Spots hissed at him; he turned and hissed back through open jaws, and the smaller kzin shrugged with an elaborate ripple of spotted orange fur.

“I will be content either way,” he said. “By all means, divide it. It makes no difference.”

Jonah locked eyes with Bigs for a moment, then shrugged himself. It didn’t make any difference. Except… why was the kzin so insistent? A surly brute, to be sure-if Jonah had been in the habit of naming kzinti, he would have christened him Goon-but it was also a little strange he had never so much as mentioned what he intended to do with the money. In modern kzin society few ever satisfied the longing for physical territory with game on it, and their harem and retainers about them; that was reserved for the patriarchs. It must have been doubly cruel for a noble’s sons to have the prospect snatched away; Spots daydreamed about it constantly, and Jonah could see him imagining the wilderness about them to be his own. Whereas Bigs seemed more and more withdrawn, as if Wunderland were not really real to him anymore.

Again, he shrugged. Kzinti psychology was still a mystery to those humans expert in it. Jonah Matthieson had killed quite a few kzin, and worked a few months with two. That was no basis for easy judgment

– in fact, just enough to lull your sense of difference and put you most at risk of anthromorphizing them.

That could be dangerous; besides the weird culture the orange-furred aliens had produced, dragged straight from the Iron Age into an interstellar civilization, their basic mental reflexes were not like a human being’s. And never had been, even before they used the new technology to alter their own genes.

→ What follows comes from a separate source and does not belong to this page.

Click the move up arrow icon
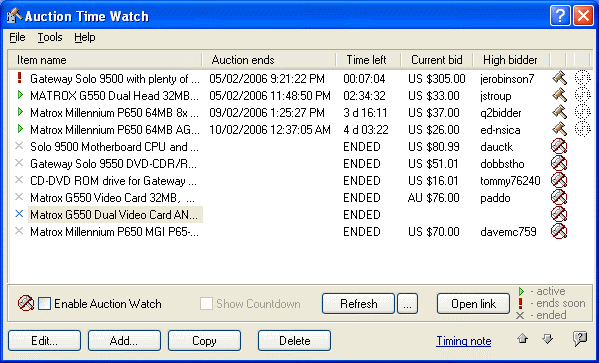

They wanted to be more like their folk heroes. So they did genetic engineering to make it so. That was what the ARM intelligence people decided was the only plausible explanation for Kzinti behavior and customs. Usually civilization changes things. Defects don’t result in death. Evolution stops, then works backwards. Bad genes are preserved. Not with the kzin. They really are like the Heroes they admire.

Hans wordlessly set out the scales, checking that each bag was identical. Then he divided them into four piles, and silently invited his partners to take their pick. Bigs scooped his up and disappeared into the dark; they heard him stop and make a long leap onto bare rock further up the slope, hiding his trail. Spots sighed and trotted out into the night in the opposite direction.

“Of course, now we’ve each got to wonder about our goods,” Hans added; the smaller kzin hesitated for a second, then continued. “Wonder if any of the others has found them, you see. Couldn’t tell who, not if some of it just disappeared.”

Jonah halted with an armful of small, heavy bags. “Finagle’s hairy arse, now you mention that?”

“Well, son, if it was all in one place it’d also be a teufel of a temptation, now, wouldn’t it?” There was a twinkle in the little blue eyes beside the button nose, but they were as hard as any Jonah had ever seen. “Been at this business quite a few years now. Not the first time I’ve had partners, no indeed. Something to be said for all the methods.”